これらのプロセス全体は、変革の規模にもよりますが、3年かけるのではなく、およそ9か月から1年の期間でやりきることが多いです。変革に対する従業員のモチベーションを維持しながら、スピーディーに実行することが重要だと考えています。
Q5 TOMのプロジェクトを成功に導くためのポイントは?
TOMの再定義は、実行に先立つ計画段階での取り組みが成功の鍵を握ります。TOMを単体でご相談いただくケースはそれほど多くありません。多くの場合、全社的な構造改革や、M&Aによる事業ポートフォリオの変革といった、より大きな経営アジェンダと連動する形で組織モデルの再設計が検討されます。いずれの場合も共通して重要なのは、やはり「何のために組織変革も合わせて行うのか」という目的を明確にすることです。
その上で、日本企業においてTOMの実効性を高める鍵は、「納得感のあるトップダウン」のデザインです。日本企業では、ボトムアップでの意思決定の文化が根強く残っていることが多く、トップダウンの大きな変革が必ずしも上手く進むとは限りません。そのため、目指すべき方向性が定まった後の「合意形成」のプロセスが極めて重要になります。
海外企業であればトップの号令で進むこともありますが、日本企業では、関係する役員層を幅広く巻き込み、丁寧な議論を重ねることが不可欠です。例えば、私たちが支援した事例では、社長が示した方向性をもとに、コーポレート部門と事業部門を合わせた十数名の役員の方々と隔週のマネジメントワークショップを数か月にわたって実施しました。目指す方向性のメリット・デメリットや、実行上の課題を早い段階で出し尽くし、集中討議を通じて納得感を醸成していく。このプロセスを経ることで、その後の実行フェーズを円滑に進めることが可能になります。
こうした変革を社内だけで進めるには、おのずと限界があります。外部の専門家を活用する意義は、「専門性」と「客観性」の2点に集約されます。
まず「専門性」について言えば、自社内だけでは自分たちのやり方が業界の標準なのか、あるいは特殊なのか判断がつきにくいものです。私たちは国内外の様々な企業の変革を支援してきた知見をもとに、その企業の戦略に最適な組織のあり方を助言できます。

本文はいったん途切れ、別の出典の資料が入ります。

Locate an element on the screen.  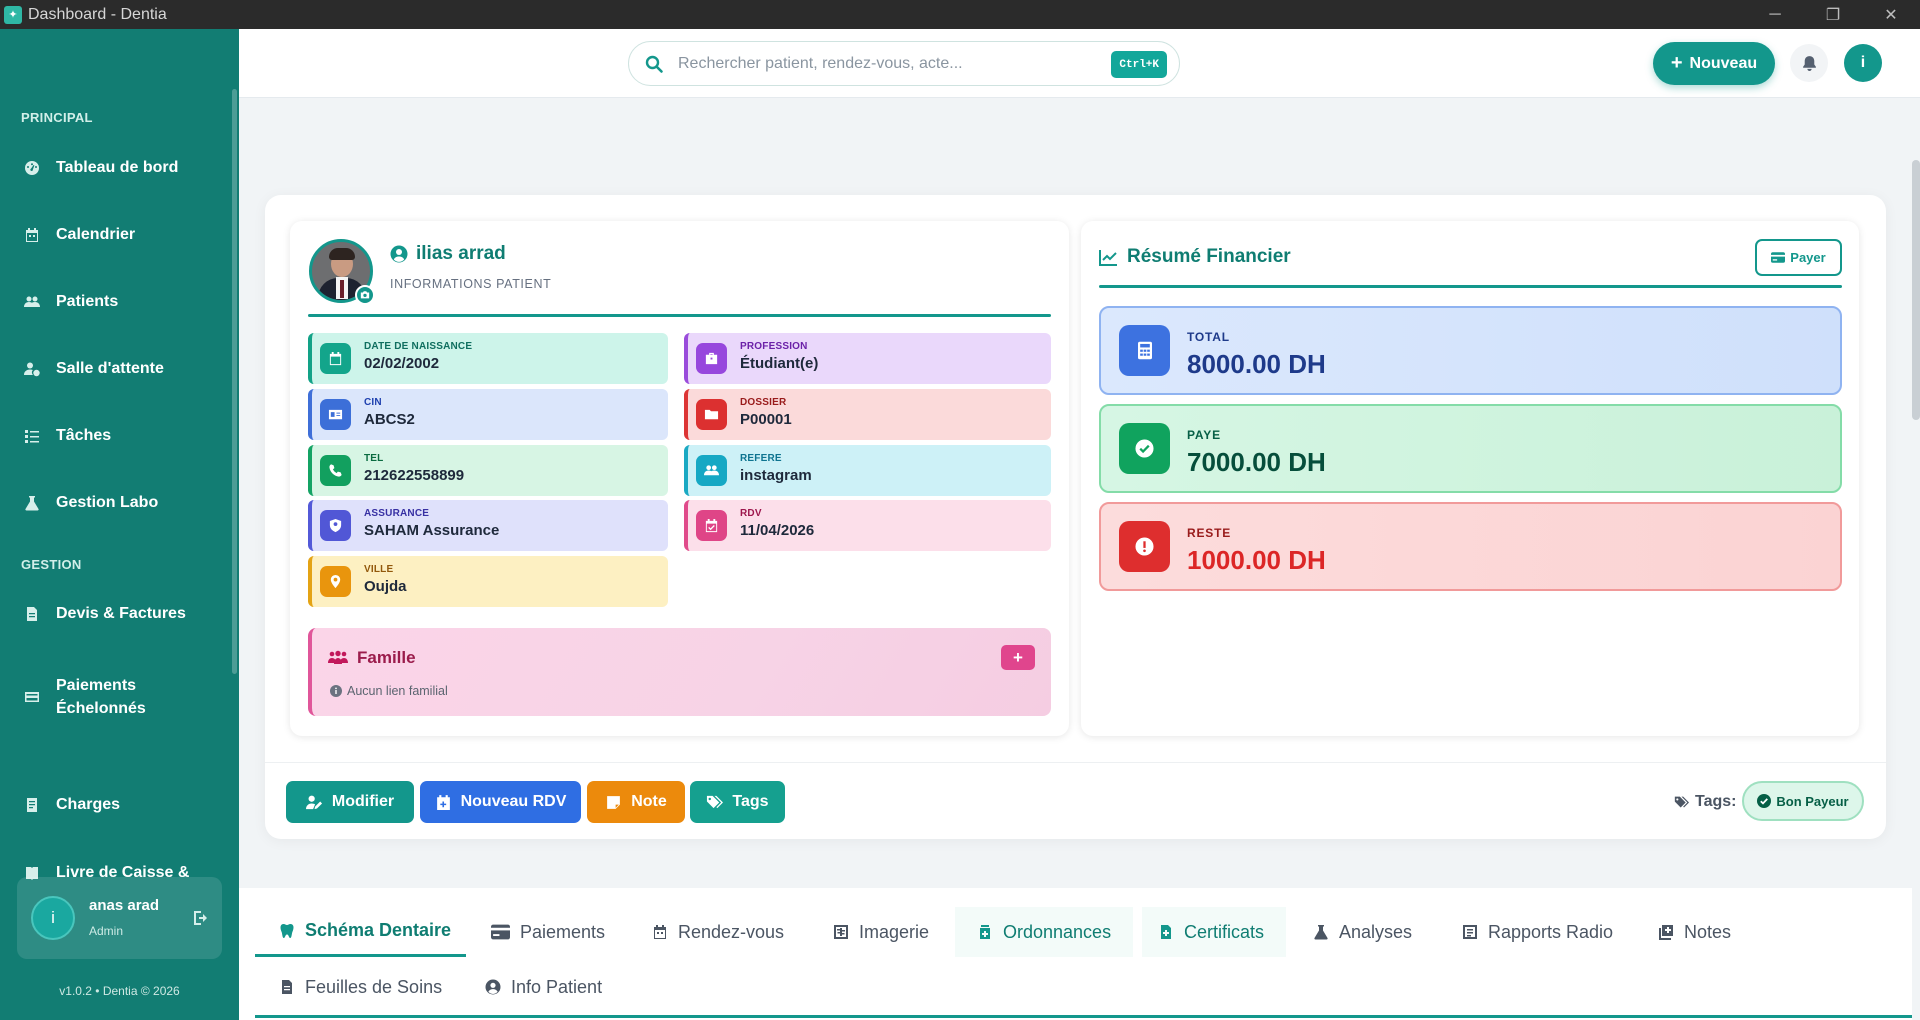
sidebar-item-calendar: Calendrier is located at coordinates (122, 235).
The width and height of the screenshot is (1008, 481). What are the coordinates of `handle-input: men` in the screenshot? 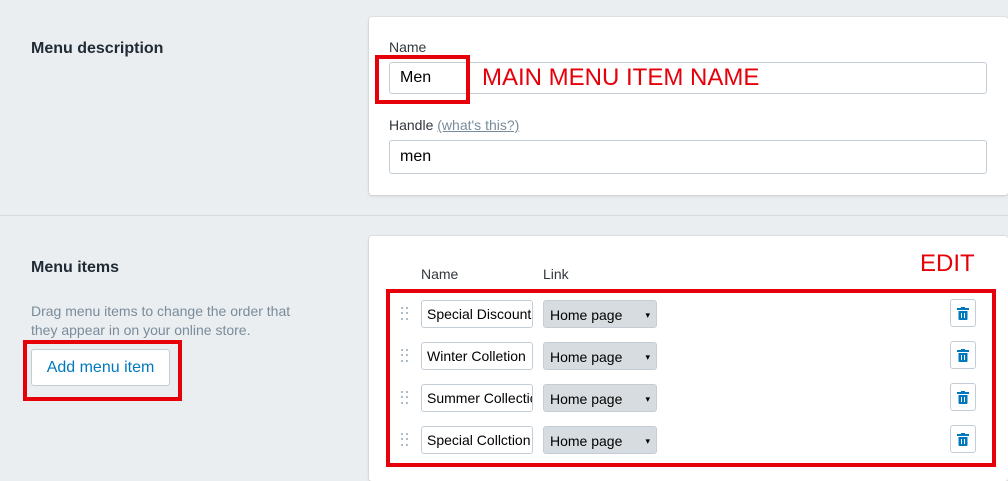 It's located at (688, 157).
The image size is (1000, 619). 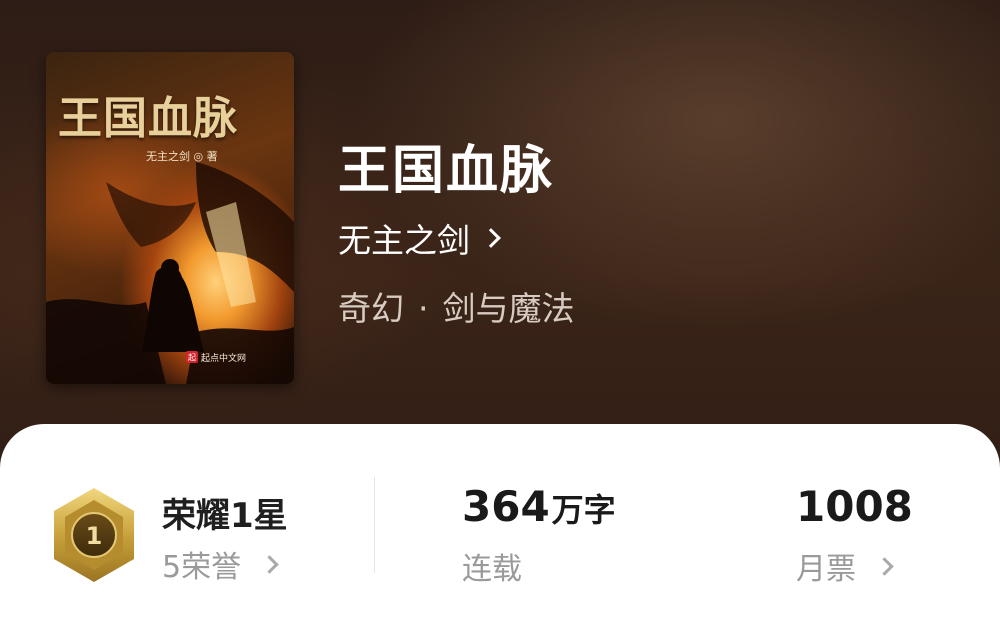 What do you see at coordinates (584, 510) in the screenshot?
I see `word-count-unit: 万字` at bounding box center [584, 510].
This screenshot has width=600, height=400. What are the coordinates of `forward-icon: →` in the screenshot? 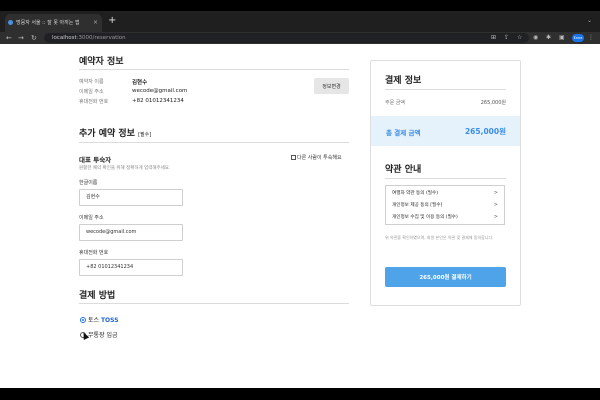 It's located at (21, 38).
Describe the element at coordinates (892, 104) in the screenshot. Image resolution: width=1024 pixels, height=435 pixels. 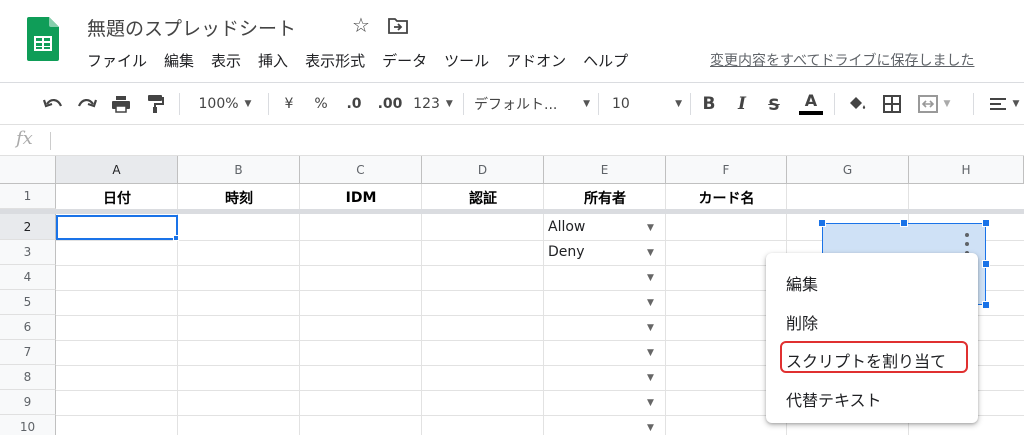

もう一つの「客観性」については、組織再編では部門間の力学など、社内の事情が判断に影響を及ぼしがちです。私たちは完全に外部の立場から、本来の目的に立ち返り、客観的な視点で議論をファシリテートし、実効性の高い合意形成を支援します。
Q6 アリックスパートナーズならではのTOM支援とは?
私たちの強みは、構造改革と連動した組織変革の領域で、国内外において多くの実績を積んできた点にあります。変革の勘所や定量的なベンチマークデータを社内に豊富に有しており、例えば数週間という短期間で企業の状況を診断するクイックスキャンが可能です。また、アリックス独自のツールを用いれば、これまでのベンチマークデータに基づき、同業他社と比較してどの機能が肥大化しているか、どの意思決定プロセスがボトルネックなのかを数値で可視化することも可能です。
もう一つの強みは、数々の難局における事業再生を出自とするファームのため「短期間で目に見える成果を出す」という実行力です。企業の変革を成功させるためには、明確な目的意識に基づき、構造改革と組織デザインを一体で進めることが不可欠です。改革が絵に描いた餅で終わらないよう、組織の働き方を根底から変えるアプローチが求められます。アリックスパートナーズは、豊富な実績とデータに基づき、短期間で実効性のある変革をご支援することが可能です。